Unfortunately for the old guard, I think this trend will continue in 1996. In fact, I think it's safe to predict that the mossbacks will lose this one by a knockout. The newly-released Navigator 2.0 (ftp://ftp1.netscape.com/netscape/) incorporates still newer, Netscape-proprietary tags, such as frames (http://home.mcom.com/assist/net_sites/frames.html), that I think the Web-building community will rush to adopt wholesale. The old IETF decision-by-consensus mechanism is simply too slow and cumbersome for the warp-speed evolution rate of the Web, and I'm afraid that consensus will wind up taking a permanent back seat to expediency on this an other Web-related issues. The major squestion is, besides Netscape, who else will get to drive?

Microsoft is in there pitching with its Internet Explorer 2.0 (http://www.microsoft.com/windows/download/msie20.exe), which implements client-side image maps in a proprietary fashion different from the Netscape method. Microsoft also offers tags to create scrolling marquees and for playing and controlling embedded Audio-Video Interleave (AVI) movies (http://www.microsoft.com/windows/ie/ie20html.htm). Unfortunately for Microsoft, I suspect that the attraction of marquees won't be strong enough to persuade Netscape's loyal user base to abandon the greater flexibility of frames and plug-ins. As for AVIs, the charm of animation will, in many users' minds, be far outweighed by the cost in time to download these often- huge files at the agonizing pace of 14.4 kilobaud.

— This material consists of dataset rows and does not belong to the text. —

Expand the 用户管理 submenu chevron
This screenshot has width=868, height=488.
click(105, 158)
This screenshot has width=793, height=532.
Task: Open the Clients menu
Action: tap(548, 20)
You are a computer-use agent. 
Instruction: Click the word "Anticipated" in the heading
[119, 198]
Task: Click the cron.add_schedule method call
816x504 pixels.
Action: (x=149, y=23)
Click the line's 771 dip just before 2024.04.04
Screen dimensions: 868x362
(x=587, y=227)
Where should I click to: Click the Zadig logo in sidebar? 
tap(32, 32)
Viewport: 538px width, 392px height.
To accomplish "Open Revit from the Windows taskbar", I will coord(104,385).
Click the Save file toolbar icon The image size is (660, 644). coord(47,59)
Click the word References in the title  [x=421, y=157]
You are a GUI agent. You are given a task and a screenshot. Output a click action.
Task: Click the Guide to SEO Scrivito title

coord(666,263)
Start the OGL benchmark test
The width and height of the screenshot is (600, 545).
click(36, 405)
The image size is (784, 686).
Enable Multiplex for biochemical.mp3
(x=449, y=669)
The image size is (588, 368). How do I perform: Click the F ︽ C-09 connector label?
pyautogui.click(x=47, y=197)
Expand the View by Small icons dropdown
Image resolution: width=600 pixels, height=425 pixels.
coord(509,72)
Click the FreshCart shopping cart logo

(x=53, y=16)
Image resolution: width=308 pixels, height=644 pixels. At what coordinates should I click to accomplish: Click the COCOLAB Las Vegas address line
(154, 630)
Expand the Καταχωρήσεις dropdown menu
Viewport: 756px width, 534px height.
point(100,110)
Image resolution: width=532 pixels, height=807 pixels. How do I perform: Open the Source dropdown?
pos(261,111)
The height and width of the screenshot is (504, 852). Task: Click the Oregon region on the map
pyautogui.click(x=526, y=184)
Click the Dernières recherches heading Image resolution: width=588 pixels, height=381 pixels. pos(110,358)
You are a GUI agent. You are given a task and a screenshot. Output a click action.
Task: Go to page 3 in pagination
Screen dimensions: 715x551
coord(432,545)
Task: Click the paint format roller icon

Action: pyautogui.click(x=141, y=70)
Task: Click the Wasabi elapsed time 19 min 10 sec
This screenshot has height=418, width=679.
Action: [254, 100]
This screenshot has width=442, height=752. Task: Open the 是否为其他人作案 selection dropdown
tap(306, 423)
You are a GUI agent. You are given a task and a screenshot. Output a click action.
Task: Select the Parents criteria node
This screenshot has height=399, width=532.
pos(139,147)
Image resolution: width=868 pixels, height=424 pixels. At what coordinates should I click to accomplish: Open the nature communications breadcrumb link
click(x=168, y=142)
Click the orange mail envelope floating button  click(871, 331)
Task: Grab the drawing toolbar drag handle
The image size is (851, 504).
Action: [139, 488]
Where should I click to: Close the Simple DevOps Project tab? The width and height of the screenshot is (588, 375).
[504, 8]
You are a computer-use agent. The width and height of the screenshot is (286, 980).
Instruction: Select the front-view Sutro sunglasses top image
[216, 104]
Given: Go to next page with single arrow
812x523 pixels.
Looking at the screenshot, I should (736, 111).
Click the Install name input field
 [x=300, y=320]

This brings up another battle that's looming on the horizon in 1996: the number of Web sites implementing Sun Microcomputer Corporation's Java programming language (http://java.sun.com/) applets versus those offering similar functionality via Microsoft's equally-proprietary Blackbird technology. Again, I think the road ahead for Bill Gates' gang is a rocky one. Netscape Navigator 2.0, which already owns an enormous share of the Web browser marketplace, natively supports Java. Microsoft's Blackbird, on the other hand, isn't even supported by its own Internet Explorer. By the time the Redmond gang make it onto the battlefield, the war will be over and Sun will have won.

Unless I miss my guess, one of the more important trends of 1996 will be the integration of additional service funtionality into the Web browser user interface. As Mark Andreesen agreed in his May, 1995 LAN Times interview, the role of the Web browser is rapidly expanding to consolidate into itself the email, ftp, newsreader, Internet relay chat and other Internet services which used to require separate applications. This should be good news for corporate LAN environments, where that unified interface should reduce the complexity of the training and helpdesk support needed by the user community.

Finally, there's the rise of the corporate Intra-net. The twin technologies of the Web and Simple Message Transfer Protocol- based Secure/Multipurpose Internet Mail Extensions-enhanced Internet-standard email deserve a place in the corporate LAN.